New Railroad May Cross Midwest
Sunday, July 30, 2006
DUBUQUE, Iowa -- On a hot June morning, Kevin Schieffer issued a warning as a pack of big birds flew in to perch on a newly rebuilt stretch of railroad next to the Mississippi River.
"Better be careful, guys," said the railroad executive, surveying the new tracks in his company's high-rail pickup. "We don't slow down too much for buzzards."
The vehicle braked slightly, and the birds flew away.
Bigger obstacles aren't moving quite as easily for Schieffer, who's trying over the objections of the Mayo Clinic, Sen. Mark Dayton (D-Minn.) and others to close the deal on a years-long quest to build a 1,000-mile Midwestern railroad line. To pull it off, Schieffer is trying to persuade the Federal Railroad Administration to give him a $2.5 billion loan for the project, among the largest in history.
If it succeeds, it could be a boon to farmers -- and Schieffer.
The project would cut transportation costs for coal, corn and ethanol, and would make Schieffer what Fortune magazine calls "America's first self-made railroad baron since the days of Teddy Roosevelt."
It also would prevail over the protests of people who consider Schieffer a master manipulator of political connections and someone whose dealing can't be trusted.
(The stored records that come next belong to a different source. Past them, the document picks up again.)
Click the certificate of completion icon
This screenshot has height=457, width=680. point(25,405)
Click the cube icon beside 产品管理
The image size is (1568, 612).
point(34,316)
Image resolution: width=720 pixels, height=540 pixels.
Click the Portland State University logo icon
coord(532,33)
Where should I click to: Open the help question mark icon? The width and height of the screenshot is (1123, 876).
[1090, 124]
Schieffer, 48, has been patient. He is now president and chief executive of the Dakota, Minnesota and Eastern (DM&E) Railroad, based in Sioux Falls, S.D., but the rail line has been on his mind since he was a 25-year-old junior staff member on Capitol Hill.
He has attended at least a thousand public meetings and conferred with hundreds of landowners and city officials.
On this day, Schieffer is pitching once again, boarding his chartered plane in Sioux Falls well before sunrise. He met with employees and inspected new track at a quick stop in Dubuque and then flew to La Crosse, Wis., for a speech.
"There hasn't been a railroad built in this country in over a hundred years," he told an audience at the annual meeting of the Dairyland Power Cooperative.
Schieffer's biggest roadblock may be the Mayo, which with the help of Dayton and some famous South Dakotans, is trying to block the plan to run coal trains through Rochester, Minn. But Schieffer said he won't bow to Mayo's pressure.